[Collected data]
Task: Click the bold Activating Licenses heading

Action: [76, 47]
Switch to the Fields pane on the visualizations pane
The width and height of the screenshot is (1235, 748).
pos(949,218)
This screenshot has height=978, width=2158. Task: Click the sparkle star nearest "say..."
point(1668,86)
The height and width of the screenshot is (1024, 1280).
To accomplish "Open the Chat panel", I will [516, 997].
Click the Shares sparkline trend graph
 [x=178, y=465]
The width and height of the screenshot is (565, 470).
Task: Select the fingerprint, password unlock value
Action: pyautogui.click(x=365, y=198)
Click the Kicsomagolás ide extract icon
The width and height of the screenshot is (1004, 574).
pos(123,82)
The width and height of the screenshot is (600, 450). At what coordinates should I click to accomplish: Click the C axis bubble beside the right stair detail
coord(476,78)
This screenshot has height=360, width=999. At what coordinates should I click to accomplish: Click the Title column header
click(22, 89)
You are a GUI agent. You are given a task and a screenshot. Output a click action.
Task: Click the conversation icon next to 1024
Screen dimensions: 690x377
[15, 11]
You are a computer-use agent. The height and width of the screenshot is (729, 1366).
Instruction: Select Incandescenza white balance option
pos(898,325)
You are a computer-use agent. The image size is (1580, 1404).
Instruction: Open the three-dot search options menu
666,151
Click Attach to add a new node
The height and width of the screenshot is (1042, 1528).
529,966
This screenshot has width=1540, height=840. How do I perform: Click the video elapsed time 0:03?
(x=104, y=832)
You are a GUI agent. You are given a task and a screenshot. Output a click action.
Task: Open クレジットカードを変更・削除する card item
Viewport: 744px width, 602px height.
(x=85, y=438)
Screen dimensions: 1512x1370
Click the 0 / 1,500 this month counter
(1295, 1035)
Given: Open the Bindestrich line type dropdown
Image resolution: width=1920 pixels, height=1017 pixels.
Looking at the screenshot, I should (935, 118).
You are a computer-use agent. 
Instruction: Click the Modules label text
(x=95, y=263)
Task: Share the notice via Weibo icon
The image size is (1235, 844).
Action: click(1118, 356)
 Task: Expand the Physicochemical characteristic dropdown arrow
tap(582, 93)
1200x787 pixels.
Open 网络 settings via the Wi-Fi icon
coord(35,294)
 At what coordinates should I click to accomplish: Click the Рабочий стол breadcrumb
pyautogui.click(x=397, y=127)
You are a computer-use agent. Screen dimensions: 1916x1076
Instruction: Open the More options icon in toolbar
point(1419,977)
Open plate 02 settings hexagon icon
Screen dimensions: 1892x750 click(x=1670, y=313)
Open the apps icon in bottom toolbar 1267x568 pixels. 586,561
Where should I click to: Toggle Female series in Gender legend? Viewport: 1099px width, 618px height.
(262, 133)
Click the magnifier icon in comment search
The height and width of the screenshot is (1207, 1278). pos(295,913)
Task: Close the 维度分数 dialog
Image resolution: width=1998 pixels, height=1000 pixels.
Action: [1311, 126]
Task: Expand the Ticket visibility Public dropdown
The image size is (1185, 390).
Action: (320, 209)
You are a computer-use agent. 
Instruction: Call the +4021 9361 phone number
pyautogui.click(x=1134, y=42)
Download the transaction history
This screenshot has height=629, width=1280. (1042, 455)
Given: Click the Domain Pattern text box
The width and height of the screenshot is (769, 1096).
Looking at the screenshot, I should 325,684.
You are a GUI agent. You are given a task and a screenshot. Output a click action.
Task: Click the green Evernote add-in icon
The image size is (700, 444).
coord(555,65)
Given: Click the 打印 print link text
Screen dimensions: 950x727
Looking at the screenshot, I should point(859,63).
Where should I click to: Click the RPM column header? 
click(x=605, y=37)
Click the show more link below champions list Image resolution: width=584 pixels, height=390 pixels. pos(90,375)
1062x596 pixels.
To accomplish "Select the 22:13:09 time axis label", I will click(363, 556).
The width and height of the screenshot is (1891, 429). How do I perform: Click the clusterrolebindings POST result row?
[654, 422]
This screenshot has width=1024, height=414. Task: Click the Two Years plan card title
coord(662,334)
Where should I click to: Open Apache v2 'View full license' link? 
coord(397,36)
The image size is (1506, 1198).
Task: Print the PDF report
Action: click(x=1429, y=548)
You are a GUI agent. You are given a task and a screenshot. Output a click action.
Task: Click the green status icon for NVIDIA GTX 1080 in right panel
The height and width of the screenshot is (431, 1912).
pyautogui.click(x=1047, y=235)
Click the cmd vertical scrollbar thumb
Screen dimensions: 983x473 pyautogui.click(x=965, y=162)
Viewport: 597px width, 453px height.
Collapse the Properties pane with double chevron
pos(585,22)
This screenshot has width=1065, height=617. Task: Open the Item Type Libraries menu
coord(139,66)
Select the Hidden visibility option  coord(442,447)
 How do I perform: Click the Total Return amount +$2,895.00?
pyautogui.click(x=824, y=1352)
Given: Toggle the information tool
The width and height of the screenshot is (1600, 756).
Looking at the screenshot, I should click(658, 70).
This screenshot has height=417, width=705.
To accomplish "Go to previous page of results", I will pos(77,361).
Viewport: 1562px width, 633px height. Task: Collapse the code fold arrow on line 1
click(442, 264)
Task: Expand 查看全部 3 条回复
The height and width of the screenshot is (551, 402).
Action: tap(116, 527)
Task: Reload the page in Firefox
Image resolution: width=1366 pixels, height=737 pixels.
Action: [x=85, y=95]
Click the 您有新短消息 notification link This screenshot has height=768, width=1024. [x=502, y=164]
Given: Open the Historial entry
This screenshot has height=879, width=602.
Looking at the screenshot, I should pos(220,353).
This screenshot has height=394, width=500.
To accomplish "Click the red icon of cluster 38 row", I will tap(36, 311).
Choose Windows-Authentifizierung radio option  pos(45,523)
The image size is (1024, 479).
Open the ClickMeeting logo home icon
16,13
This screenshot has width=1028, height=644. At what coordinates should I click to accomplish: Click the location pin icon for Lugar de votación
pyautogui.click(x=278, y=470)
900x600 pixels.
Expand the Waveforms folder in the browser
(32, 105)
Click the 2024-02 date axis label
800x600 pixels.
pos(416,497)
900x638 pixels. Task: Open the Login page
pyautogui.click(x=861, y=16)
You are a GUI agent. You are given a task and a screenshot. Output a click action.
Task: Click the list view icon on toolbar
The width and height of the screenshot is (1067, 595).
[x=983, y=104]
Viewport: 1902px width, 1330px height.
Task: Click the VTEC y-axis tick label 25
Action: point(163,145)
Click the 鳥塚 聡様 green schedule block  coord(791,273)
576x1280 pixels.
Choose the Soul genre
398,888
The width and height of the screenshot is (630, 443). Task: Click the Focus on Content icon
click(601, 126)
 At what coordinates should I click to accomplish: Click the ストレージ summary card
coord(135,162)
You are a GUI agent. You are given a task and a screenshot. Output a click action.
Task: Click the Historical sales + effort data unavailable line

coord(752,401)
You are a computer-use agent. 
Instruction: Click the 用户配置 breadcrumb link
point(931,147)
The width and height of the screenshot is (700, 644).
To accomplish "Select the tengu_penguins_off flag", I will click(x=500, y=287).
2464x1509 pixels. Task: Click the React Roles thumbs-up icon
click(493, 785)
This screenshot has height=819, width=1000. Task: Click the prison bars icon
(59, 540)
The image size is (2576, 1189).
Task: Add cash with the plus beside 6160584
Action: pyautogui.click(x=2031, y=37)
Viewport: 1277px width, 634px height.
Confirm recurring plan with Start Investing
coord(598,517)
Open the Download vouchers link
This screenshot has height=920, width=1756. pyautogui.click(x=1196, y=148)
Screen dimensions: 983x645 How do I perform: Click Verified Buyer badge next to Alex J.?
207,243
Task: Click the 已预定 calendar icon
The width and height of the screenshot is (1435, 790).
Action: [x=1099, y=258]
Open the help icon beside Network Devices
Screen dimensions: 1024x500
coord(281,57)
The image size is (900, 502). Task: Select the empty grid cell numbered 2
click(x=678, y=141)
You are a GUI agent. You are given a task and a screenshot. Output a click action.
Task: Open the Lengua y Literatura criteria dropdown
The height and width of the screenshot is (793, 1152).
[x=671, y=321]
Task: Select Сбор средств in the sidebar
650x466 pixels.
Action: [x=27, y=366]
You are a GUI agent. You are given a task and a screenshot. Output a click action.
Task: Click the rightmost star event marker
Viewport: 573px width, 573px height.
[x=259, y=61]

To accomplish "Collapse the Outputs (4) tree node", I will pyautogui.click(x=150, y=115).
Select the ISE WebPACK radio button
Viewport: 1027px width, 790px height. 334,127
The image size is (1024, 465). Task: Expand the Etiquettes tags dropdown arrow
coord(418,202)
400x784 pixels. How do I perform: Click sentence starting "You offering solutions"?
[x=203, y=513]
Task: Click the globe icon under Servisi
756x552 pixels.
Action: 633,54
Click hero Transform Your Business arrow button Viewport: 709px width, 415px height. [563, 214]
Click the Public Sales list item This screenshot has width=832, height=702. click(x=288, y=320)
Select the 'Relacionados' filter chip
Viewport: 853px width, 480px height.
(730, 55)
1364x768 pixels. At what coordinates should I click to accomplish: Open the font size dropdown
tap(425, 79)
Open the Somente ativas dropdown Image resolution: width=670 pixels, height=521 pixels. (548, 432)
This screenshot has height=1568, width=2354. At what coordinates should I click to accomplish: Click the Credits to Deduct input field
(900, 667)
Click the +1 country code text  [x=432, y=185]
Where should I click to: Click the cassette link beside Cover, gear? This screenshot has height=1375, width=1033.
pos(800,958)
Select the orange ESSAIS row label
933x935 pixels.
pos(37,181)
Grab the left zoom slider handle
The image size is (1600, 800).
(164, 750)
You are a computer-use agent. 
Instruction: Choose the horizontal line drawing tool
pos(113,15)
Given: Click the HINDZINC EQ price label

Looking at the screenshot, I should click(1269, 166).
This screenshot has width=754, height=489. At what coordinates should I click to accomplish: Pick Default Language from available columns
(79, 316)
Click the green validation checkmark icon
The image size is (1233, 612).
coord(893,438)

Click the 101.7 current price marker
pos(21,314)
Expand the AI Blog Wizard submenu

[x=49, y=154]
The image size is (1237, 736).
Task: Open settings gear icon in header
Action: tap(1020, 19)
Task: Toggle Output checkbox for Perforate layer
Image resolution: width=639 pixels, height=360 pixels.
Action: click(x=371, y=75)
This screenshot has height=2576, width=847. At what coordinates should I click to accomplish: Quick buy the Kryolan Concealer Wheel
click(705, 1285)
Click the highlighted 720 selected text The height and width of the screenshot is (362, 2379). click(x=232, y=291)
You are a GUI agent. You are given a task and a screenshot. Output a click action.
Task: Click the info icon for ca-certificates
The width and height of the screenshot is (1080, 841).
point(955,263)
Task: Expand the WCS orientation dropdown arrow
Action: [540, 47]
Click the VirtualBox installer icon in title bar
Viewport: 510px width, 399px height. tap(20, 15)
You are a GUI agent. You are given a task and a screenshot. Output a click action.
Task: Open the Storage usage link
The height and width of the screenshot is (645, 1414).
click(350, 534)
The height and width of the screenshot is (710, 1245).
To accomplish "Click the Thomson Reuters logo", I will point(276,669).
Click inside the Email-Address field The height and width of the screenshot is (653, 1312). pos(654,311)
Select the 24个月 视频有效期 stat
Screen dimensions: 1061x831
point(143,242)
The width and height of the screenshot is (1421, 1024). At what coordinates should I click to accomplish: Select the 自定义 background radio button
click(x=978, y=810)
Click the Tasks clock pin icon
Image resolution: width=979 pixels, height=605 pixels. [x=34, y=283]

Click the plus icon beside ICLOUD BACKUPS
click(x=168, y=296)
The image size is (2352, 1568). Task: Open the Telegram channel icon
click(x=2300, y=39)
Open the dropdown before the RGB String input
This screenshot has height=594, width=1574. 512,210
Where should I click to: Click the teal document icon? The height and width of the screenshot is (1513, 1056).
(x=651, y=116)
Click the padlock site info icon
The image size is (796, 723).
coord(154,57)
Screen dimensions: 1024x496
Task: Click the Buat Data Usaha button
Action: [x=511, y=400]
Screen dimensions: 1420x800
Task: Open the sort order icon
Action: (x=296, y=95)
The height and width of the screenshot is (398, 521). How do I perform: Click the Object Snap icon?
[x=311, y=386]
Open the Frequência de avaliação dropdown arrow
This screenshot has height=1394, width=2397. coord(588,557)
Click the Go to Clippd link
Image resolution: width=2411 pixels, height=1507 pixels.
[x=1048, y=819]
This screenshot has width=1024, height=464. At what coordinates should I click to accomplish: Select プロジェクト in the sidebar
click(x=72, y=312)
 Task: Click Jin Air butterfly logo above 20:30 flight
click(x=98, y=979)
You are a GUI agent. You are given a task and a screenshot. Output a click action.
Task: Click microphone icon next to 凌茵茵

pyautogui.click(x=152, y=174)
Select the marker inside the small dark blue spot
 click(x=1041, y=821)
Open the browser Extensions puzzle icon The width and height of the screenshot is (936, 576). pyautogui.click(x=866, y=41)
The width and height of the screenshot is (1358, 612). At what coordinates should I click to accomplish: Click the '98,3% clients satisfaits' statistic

** REQUIRED ACTION **
Lines in the records that hold the word "list" are to be counted; give only the total.

** RESPONSE TO THE TASK **
3